Write out each of the rows below word for word, leaving out the pictures.

Entries from a dataset
[START]
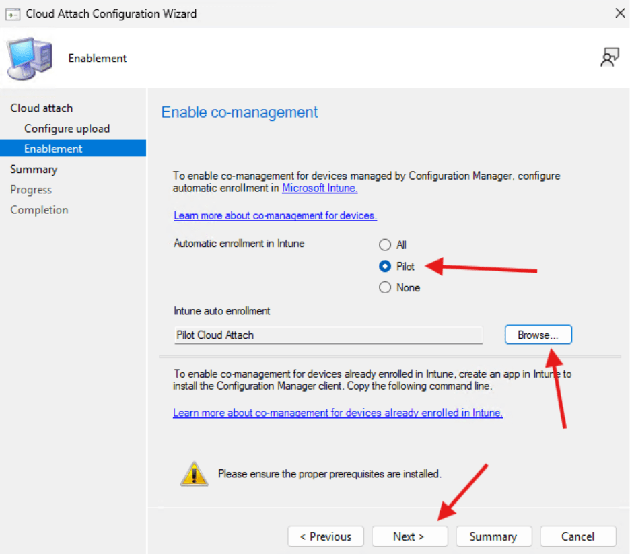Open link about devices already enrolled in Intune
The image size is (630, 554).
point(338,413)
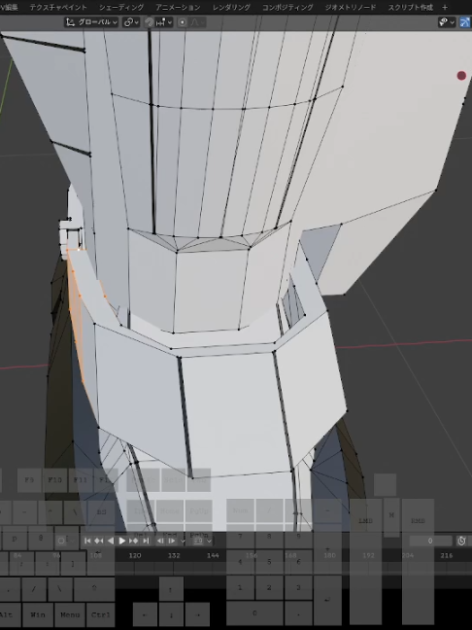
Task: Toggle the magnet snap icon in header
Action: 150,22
[END]
— Solution for this task —
Open link about devices already enrolled in Intune
The image size is (630, 554).
point(338,413)
Task: Toggle the magnet snap icon in header
Action: 150,22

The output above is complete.